そして、二人の隊長とカダンの身体が交差したその瞬間、カダンの胸から血しぶきが舞った。
「おおお! やったか!」
国王は歓喜した。
「へっ!」
ノーズはホッとした表情を見せた。
「やった!」
ケイスもまた喜んだ。
「あっちゃー!」
テツは顔に手を当て目を瞑った、そして、アンジは不適な笑みを浮かべていた。
「がはっ!!」
「え?」
「!!??」
サンタニロ隊長が倒れた、腹部が切り裂かれており、大量の血が床に流れた。
「サンタニロ!!!!」
ブロウ隊長が叫んだ。
「がっっっ!!!」
その時、カダンはブロウ隊長の喉に剣を突き刺した。
「ブロウ隊長!!」
「あああ……ああ……」
ノーズが叫び、ケイスは放心していた。それを見ていたアンジは笑いが堪えられずにいた。

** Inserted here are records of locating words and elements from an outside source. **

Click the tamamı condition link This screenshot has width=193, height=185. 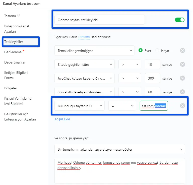coord(84,37)
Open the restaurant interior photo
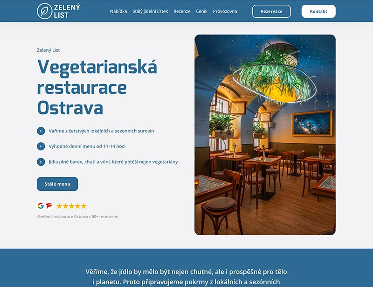 [265, 135]
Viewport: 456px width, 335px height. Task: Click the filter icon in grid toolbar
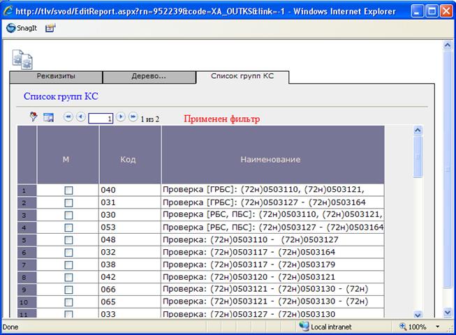[x=33, y=118]
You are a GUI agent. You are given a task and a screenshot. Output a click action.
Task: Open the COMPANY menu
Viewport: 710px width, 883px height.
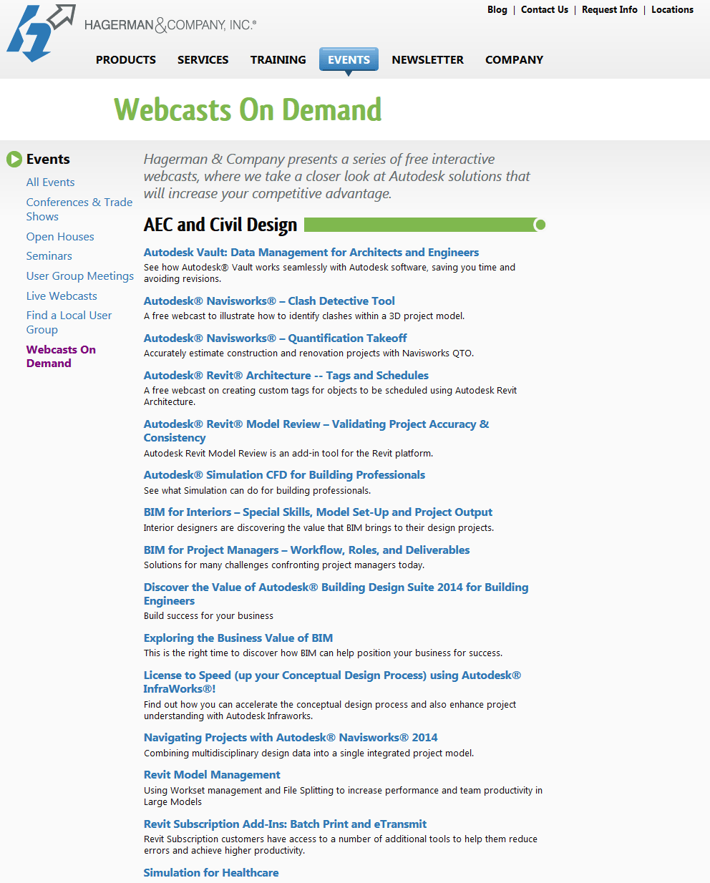[x=514, y=60]
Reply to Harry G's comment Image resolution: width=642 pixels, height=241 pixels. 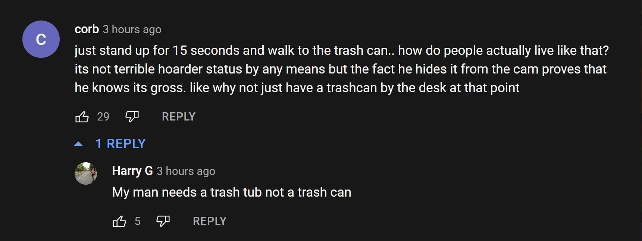coord(209,221)
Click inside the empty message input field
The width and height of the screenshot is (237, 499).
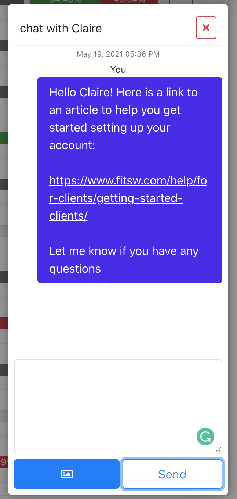pyautogui.click(x=118, y=401)
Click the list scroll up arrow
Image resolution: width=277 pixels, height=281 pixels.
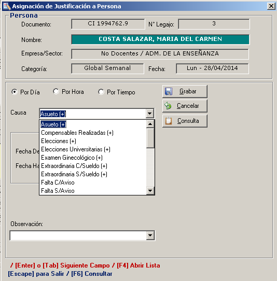[x=150, y=124]
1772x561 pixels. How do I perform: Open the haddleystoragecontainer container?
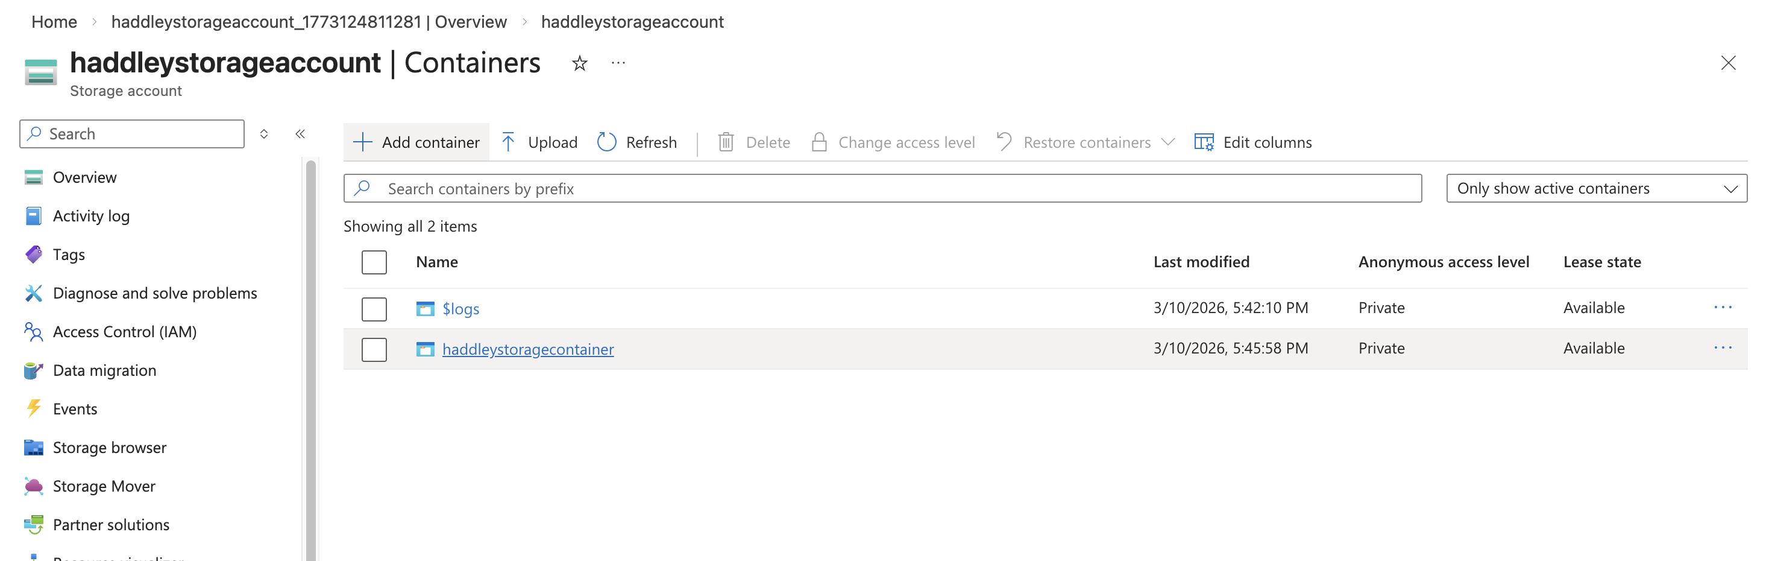528,349
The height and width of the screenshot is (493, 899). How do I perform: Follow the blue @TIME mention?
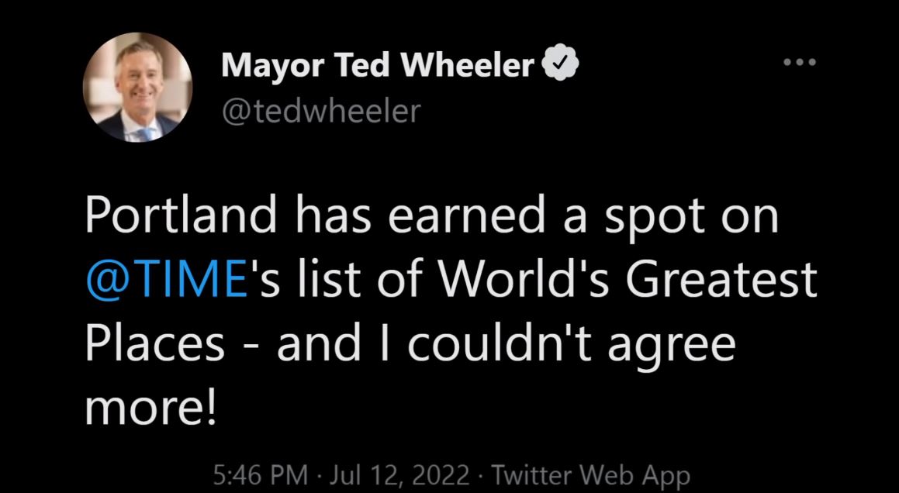tap(167, 280)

「くははっ! 一度崩れてしまうとあとは脆いものだな!」
「なるほどねー! アンジが言った二人なら、ってそう言う事かー!」
「はい、あの瞬間、剣の男と斧の男、二人の攻撃に対処していたらまた避ける事しか出来ない、なので、対処する相手を斧の男一人に絞り、斧を受け流し、剣を入れた……」
「一対一にしちゃえば負けないもんね」
「はい、その代償に、剣の男の攻撃は無条件で受けはしましたが……」
カダンの胸にはブロウ隊長に斬りつけられた傷があり、大量の血が流れていた。
「人間であれば致命傷なあの傷も、バルニルドになった者であれば大した問題ではありませんからね」
アンジはカダンにこっちへ来るように手招きした。
「一応、私のオームで傷の修復をしておきましょう」
「これであちらさん、絶体絶命だね!」
「はい、そろそろ、この余興も終わり、ですね」
国王は絶望していた。
「そ、そんな、各国の……選りすぐられた隊長達まで……も、もう終わりじゃ……」
ストロス大臣も同じように、絶望していた。
「あ、悪夢だ……こ、こんな事が……」
ケイスとエイルは放心状態のまま、その場で立ち尽くしていた。
「ああ……あああ……」
「そ……ん、な」
アンジはカダンの胸の傷の修復を終えると、命令を告げた。
「バルニルドよ、あの雑魚どもはもうどうでもいい、あとは国王の首を取り、王座をテツ様に明け渡させろ」
「かしこまりました」
「あ! アンジ! エリズスティードは!? エリズスティードの場所聞く前に殺しちゃだめだよ!」
「テツ様、エリズスティードならあちらに」
アンジが王座の上を指さすと、そこにはエリズスティードが飾られてあった。
「ああ! あれか! なーんだ! じゃあいいや! あとでじっくり見せてもらおっと!」
カダンはそれを聞くと、国王の元へと足を進めた。
「ひっ! ひいいい!!」
国王は恐れおののき、腰を抜かしてその場に倒れた。
「くっ!」
スロスト大臣は国王を守ろうと、 持っていた短剣を出し構えた。
「……そだ……んて……んな……」
その時、うなだれていたノーズが何かつぶやき始めた。
「そんなわけない……ブロウ隊長が……死ぬなんて……あんな強え人が……」
次第につぶやく声は大きくなっていった。
「なんかの……なんかの間違いだ! あの人が! あの人が死ぬなんてありえねえ! 絶対にうそだあああ!!!」
ノーズは剣を振り上げカダンへと突っ込んだ。
「ノーズ殿お!!」
ストロス大臣が叫んだ。そしてノーズはカダンへと剣を振った。
「うがあああ!!!」
しかし、ノーズはカダンの裏拳で、 剣ごとへし折られながら吹き飛ばされた。
「う! うわあああ!!!」
ストロス大臣は短剣を振りかざし、カダンへ向けて振り落とした。
「ごっ!!」
しかし、下から剣の柄で顎をはね上げられ、その場に腰を落とした。
そしてカダンはゆっくりと国王へと近づいた。
「ひいい!! ひゃあああ!!!」
国王は四つん這いになりながら、必死に逃げようとしていた。
「……」
カダンはまるでゴミを見るような目つきで国王を見下すと。
剣を構え、突きを放った。
「!!!!!」
その時、何者かがカダンの剣を止めた。
「ん?」
放心状態であったエイルは正気を取り戻し、目を見開き叫んだ。